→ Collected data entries

○ ○ ○ ○

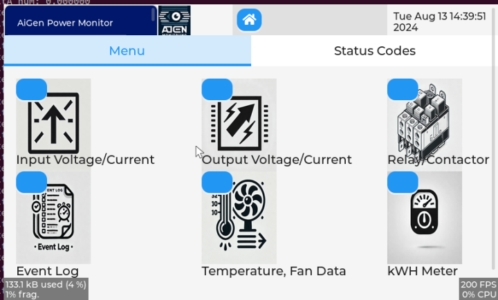Screen dimensions: 498x300
Task: Click the Home icon button
Action: 249,20
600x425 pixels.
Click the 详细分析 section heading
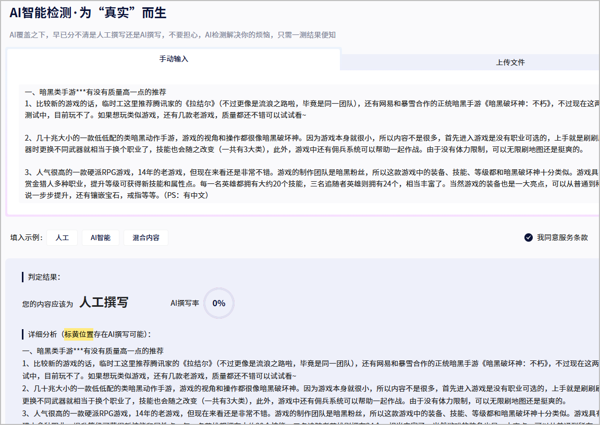tap(43, 334)
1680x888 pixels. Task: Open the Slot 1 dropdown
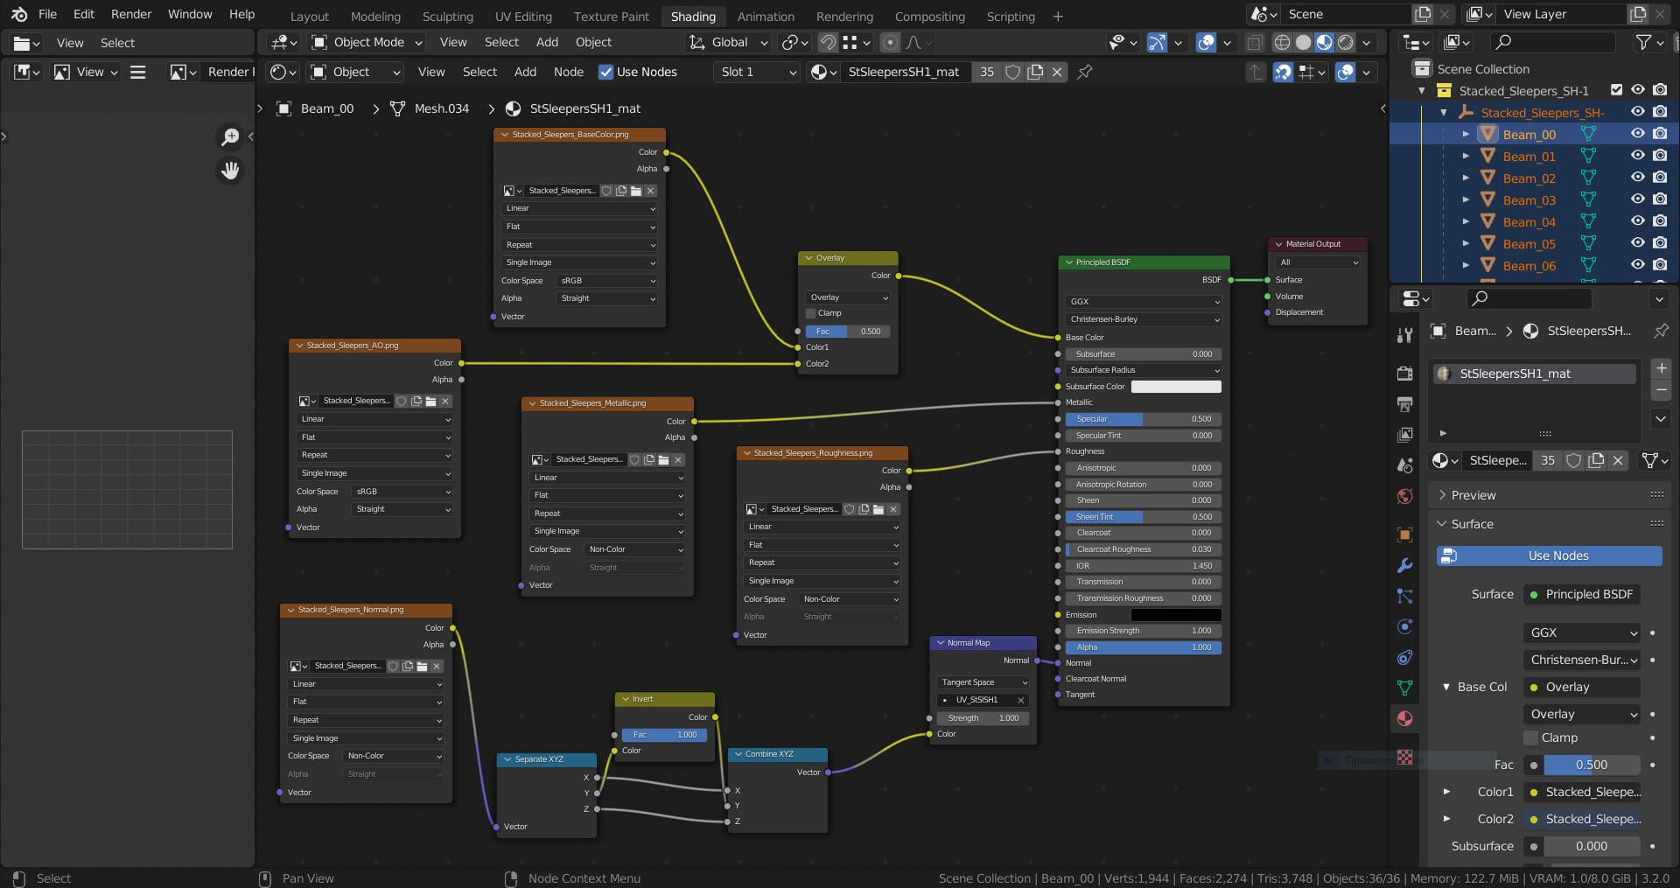coord(758,72)
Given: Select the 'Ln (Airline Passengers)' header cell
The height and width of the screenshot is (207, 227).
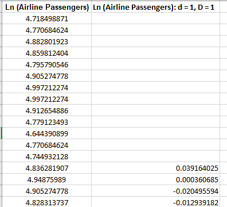Looking at the screenshot, I should 47,7.
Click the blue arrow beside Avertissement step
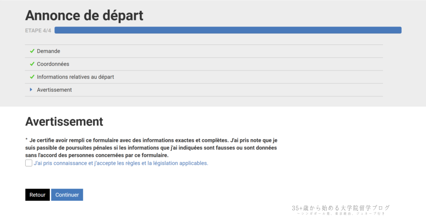 tap(31, 90)
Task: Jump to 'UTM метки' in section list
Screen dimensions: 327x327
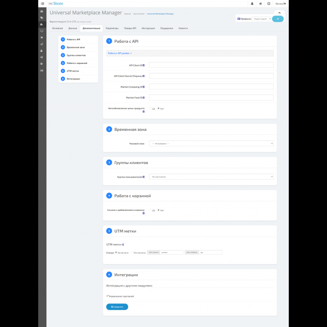Action: point(73,71)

○ ○ ○ ○

Starting at the line with "Task: Jump to 'UTM метки' in section list", write out every line exactly through the final line of the records above, both included, and skip the pictures.

→ TASK RESPONSE
Task: Jump to 'UTM метки' in section list
Screen dimensions: 327x327
Action: point(73,71)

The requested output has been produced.